O Banco Central anunciou nesta sexta-feira (27) a liquidação extrajudicial da Entrepay Instituição de Pagamento S.A., bem como das suas controladas Acqio Adquirência Instituição de Pagamento e Octa Sociedade de Crédito Direto, todas integrantes do Conglomerado Entrepay.

O conglomerado, de pequeno porte e classificado no segmento S4 da regulação prudencial, tinha como instituição líder a Entrepay. Em dezembro de 2025, suas entidades correspondiam a aproximadamente 0,009% do ativo total do Sistema Financeiro Nacional (SFN). Por se tratarem de instituições de pagamento e sociedade de crédito direto, não há captações cobertas pelo Fundo Garantidor de Créditos (FGC).

Segundo o Banco Central, a liquidação foi motivada pelo comprometimento da situação econômico-financeira da instituição líder, além de infringência às normas que regem sua atividade, gerando risco anormal aos credores.

O órgão afirmou que continuará a apurar responsabilidades legais, podendo aplicar medidas administrativas e comunicar autoridades competentes. De acordo com a lei, os bens de controladores e ex-administradores das instituições ficam indisponíveis.

Antonio Freixo

O CEO da Entrepay, Antonio Freixo, conhecido como Mineiro, foi alvo da operação Compliance Zero e teve seu nome citado nas investigações do caso Master, envolvendo irregularidades financeiras que movimentaram o mercado.

Mineiro é empresário mineiro com carreira em bancos, incluindo Credit Suisse e Garantia, e atualmente é dono do Grupo Entre, fundado em 2019. A holding atua nos setores financeiro e de tecnologia, controlando a fintech EntrePay e a PMovil, além de investimentos recentes no jornalismo digital, como a aquisição dos direitos digitais das marcas IstoÉ e IstoÉ Dinheiro.

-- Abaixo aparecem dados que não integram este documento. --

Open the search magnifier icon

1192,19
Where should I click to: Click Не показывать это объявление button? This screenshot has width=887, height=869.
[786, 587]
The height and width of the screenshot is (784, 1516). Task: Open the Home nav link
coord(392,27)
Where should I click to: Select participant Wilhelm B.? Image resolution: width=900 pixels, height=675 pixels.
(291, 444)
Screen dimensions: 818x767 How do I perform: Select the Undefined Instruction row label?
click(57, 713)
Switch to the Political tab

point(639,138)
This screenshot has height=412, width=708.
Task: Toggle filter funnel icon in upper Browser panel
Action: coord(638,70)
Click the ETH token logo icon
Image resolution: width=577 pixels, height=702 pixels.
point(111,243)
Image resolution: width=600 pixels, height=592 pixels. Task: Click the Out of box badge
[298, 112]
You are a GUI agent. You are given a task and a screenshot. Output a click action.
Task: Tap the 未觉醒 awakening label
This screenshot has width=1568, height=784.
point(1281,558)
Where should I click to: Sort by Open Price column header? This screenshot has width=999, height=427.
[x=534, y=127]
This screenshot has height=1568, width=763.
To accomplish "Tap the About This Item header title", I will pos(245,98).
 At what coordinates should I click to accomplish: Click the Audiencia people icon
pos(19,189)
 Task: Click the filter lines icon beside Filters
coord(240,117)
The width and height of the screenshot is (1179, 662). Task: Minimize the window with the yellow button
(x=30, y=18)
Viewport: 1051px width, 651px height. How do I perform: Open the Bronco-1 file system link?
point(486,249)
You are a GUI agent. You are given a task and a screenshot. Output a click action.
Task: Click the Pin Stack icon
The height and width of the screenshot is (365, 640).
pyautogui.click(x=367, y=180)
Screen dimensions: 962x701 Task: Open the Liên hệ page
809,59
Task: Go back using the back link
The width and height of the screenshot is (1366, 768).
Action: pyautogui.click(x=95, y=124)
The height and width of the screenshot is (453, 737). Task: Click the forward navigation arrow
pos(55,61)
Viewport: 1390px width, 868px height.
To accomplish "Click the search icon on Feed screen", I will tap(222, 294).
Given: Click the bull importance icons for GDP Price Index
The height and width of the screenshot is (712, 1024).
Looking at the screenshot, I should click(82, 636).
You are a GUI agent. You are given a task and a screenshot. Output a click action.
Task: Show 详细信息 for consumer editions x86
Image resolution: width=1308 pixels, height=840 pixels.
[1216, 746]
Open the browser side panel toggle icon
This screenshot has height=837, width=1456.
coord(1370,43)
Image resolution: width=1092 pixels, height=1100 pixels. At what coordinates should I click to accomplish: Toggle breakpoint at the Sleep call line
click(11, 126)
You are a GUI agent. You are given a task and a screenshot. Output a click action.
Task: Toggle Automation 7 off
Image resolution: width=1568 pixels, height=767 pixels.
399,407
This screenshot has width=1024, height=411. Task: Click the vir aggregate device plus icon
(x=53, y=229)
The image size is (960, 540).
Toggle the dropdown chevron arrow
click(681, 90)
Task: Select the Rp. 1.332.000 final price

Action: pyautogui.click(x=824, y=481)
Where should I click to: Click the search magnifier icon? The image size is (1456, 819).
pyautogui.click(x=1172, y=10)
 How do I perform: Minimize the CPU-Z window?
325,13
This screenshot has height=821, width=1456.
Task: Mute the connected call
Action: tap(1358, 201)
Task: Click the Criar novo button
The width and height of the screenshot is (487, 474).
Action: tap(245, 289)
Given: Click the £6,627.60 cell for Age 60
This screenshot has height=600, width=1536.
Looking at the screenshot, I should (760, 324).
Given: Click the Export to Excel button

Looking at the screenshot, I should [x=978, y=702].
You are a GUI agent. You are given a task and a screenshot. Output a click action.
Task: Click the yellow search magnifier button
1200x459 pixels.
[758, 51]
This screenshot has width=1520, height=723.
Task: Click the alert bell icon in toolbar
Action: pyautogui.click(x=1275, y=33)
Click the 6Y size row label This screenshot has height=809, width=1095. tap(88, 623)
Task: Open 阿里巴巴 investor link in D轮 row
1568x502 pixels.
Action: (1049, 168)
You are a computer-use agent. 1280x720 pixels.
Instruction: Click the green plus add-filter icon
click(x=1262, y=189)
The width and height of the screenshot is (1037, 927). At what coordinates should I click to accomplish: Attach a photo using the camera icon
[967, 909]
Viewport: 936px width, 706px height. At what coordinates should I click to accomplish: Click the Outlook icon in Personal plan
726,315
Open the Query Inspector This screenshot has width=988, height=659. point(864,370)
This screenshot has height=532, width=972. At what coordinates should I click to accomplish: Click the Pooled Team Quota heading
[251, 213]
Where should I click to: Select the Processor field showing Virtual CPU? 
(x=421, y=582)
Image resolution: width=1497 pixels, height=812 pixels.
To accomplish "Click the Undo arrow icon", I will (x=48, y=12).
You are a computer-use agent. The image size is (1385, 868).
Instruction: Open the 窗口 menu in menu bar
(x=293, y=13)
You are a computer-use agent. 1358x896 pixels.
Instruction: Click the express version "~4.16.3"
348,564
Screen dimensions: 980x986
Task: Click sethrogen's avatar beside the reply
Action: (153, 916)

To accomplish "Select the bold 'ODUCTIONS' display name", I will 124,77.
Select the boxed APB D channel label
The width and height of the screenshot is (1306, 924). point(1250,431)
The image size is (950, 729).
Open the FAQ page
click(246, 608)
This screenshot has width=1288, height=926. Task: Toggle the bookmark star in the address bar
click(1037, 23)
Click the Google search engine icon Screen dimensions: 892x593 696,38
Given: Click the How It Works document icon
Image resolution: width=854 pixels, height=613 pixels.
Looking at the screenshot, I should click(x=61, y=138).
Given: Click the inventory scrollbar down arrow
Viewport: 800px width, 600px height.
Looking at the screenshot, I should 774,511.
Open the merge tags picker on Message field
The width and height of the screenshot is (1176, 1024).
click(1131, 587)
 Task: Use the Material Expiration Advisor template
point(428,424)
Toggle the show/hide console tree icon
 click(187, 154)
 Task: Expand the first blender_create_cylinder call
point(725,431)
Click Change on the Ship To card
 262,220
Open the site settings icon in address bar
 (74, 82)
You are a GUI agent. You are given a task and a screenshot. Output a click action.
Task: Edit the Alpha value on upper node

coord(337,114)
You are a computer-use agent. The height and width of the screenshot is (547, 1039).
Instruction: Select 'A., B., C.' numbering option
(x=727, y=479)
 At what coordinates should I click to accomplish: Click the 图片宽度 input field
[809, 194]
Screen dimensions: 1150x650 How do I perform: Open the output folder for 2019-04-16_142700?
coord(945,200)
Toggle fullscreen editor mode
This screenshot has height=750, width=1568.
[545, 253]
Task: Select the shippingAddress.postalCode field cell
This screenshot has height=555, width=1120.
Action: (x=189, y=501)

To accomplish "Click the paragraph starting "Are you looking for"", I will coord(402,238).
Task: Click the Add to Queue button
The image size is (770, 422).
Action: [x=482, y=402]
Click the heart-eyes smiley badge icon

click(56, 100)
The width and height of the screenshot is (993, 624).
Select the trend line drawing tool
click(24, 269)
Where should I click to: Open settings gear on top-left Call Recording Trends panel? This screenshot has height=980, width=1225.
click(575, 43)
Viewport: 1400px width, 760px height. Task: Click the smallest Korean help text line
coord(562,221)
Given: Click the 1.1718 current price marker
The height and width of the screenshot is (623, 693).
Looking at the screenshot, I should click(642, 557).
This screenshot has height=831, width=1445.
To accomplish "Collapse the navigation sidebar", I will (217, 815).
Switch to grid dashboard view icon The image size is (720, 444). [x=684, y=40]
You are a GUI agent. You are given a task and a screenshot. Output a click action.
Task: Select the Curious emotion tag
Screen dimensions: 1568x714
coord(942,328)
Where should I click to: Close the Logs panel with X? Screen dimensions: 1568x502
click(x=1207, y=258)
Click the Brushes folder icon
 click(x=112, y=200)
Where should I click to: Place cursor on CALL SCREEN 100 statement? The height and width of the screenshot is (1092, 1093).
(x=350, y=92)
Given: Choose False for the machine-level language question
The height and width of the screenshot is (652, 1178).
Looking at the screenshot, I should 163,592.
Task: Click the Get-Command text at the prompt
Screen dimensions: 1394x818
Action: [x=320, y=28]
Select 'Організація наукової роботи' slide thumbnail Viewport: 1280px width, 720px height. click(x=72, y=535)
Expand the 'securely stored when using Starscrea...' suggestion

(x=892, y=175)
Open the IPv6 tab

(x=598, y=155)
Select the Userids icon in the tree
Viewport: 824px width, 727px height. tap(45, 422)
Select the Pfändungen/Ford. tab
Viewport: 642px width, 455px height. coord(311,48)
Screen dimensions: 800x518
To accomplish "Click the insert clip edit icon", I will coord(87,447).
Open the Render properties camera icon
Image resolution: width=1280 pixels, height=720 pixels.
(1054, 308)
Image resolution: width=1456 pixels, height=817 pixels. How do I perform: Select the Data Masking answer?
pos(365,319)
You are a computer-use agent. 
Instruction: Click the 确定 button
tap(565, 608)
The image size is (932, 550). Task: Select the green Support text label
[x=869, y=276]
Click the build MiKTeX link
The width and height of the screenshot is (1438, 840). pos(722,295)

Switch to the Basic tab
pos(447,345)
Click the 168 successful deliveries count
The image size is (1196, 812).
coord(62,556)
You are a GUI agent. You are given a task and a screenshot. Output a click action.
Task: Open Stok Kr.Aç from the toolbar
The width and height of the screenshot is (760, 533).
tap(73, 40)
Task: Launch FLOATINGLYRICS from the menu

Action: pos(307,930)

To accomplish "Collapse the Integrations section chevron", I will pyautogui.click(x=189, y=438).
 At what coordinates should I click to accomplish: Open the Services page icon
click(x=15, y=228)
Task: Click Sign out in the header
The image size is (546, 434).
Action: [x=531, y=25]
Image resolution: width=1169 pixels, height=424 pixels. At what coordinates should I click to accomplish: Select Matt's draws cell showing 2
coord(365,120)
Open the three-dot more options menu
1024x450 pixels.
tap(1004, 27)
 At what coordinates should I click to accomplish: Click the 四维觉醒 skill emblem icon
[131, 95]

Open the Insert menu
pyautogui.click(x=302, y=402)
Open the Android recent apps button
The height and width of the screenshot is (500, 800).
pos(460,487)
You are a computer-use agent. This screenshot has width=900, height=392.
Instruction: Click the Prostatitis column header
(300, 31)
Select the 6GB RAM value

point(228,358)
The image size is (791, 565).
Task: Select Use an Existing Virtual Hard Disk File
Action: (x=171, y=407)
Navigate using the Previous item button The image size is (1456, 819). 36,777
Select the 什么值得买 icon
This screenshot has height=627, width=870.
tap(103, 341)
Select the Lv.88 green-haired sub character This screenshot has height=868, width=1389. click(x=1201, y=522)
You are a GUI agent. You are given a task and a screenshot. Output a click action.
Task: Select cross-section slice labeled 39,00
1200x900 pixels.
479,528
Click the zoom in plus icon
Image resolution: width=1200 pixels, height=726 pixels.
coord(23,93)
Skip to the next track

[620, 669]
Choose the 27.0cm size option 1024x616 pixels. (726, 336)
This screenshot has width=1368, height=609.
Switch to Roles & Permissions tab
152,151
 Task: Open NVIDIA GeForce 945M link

O Grupo Entre também era ativo na distribuição de maquininhas de pagamento e serviços associados, como pagamentos de boletos e oferta de financiamentos, atendendo clientes como o Banco do Nordeste e o Banpará.

Mineiro iniciou seus investimentos em mídia inspirado em estratégias de empresas como o PagBank, buscando gerar conteúdo independente e confiável que fortaleça a reputação do grupo. Apesar do investimento no setor, ele afirma que não interfere no conteúdo jornalístico, mantendo-se atuante como empresário.